(Records from a pointing dataset)
━━━━
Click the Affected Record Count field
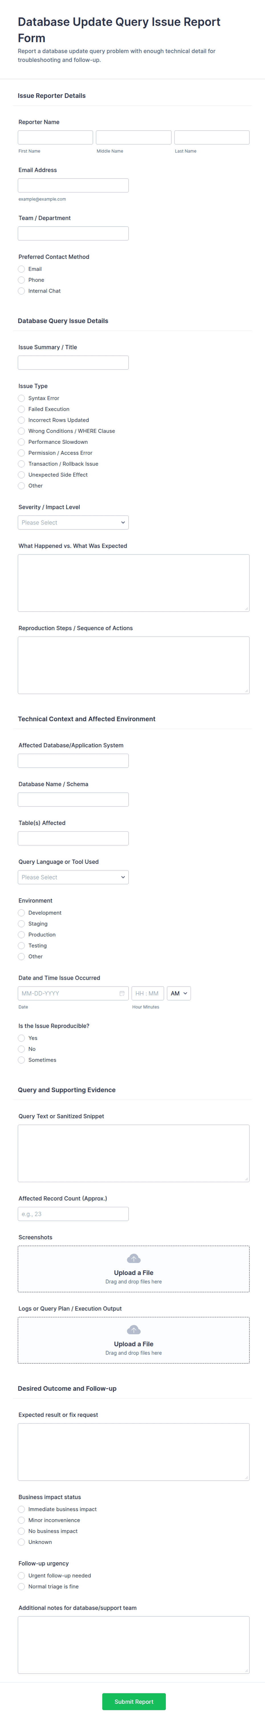click(73, 1213)
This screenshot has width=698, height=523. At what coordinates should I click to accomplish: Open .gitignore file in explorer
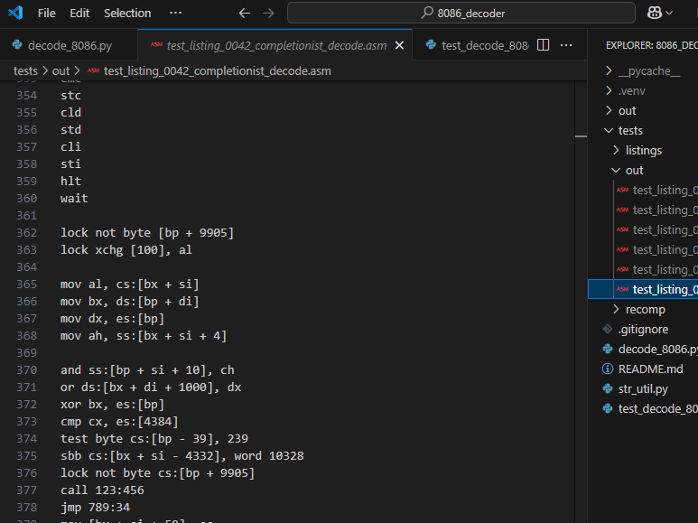643,329
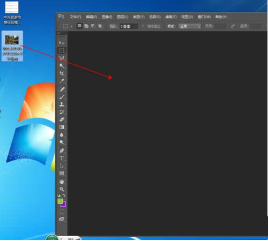Click the green foreground color swatch
This screenshot has height=241, width=268.
[x=60, y=201]
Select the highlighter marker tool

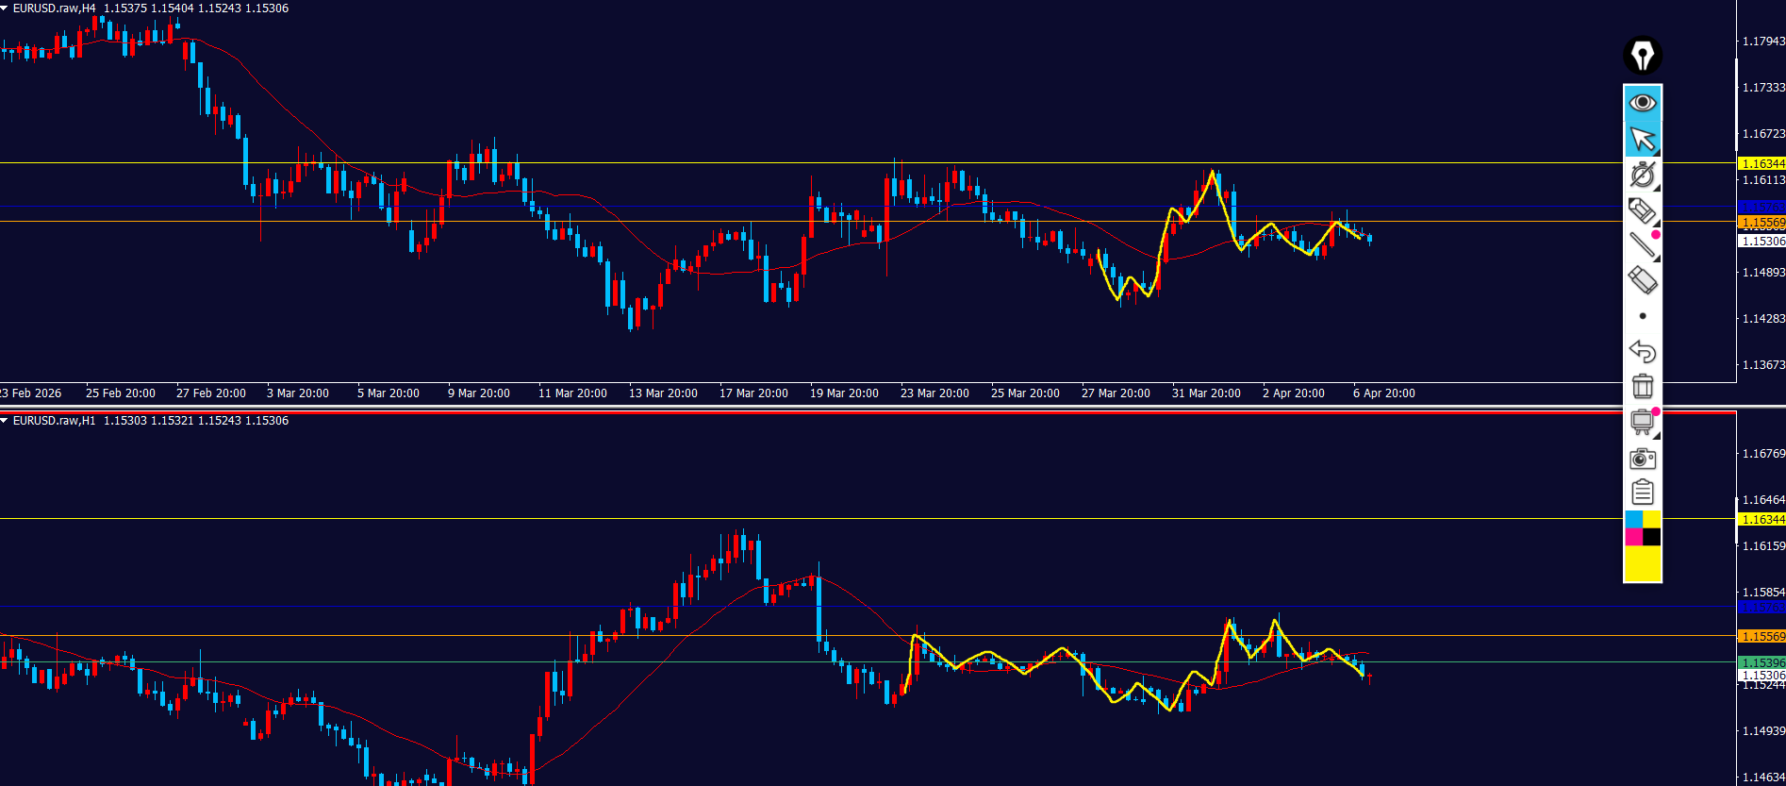[1642, 209]
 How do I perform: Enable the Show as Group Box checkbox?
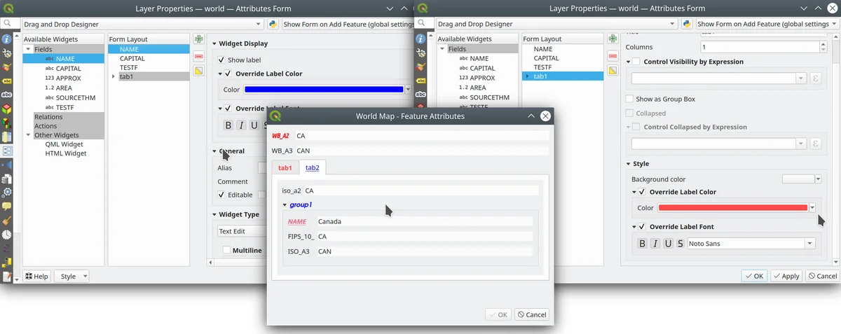tap(630, 99)
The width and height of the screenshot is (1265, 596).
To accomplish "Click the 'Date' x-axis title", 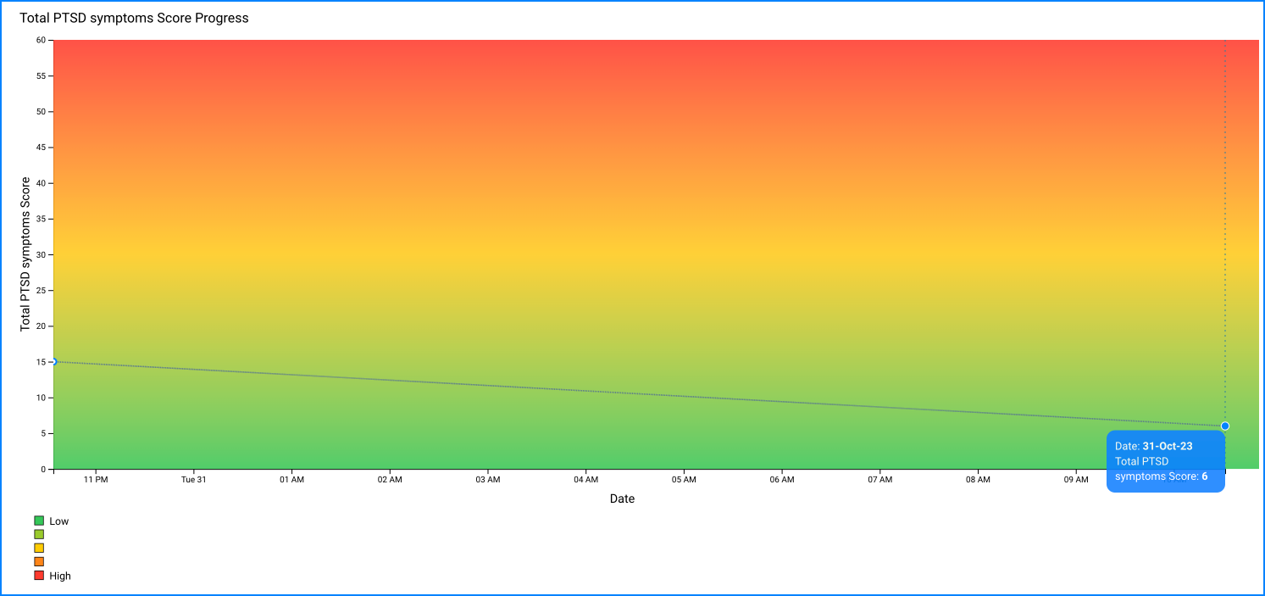I will coord(622,499).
━━━━
■ EXERCISE TASK ■
Copy out each line above that contains the word "This".

■ SOLUTION ■
This screenshot has width=698, height=523. At what coordinates should I click to accomplish: Open .gitignore file in explorer
This screenshot has height=241, width=268.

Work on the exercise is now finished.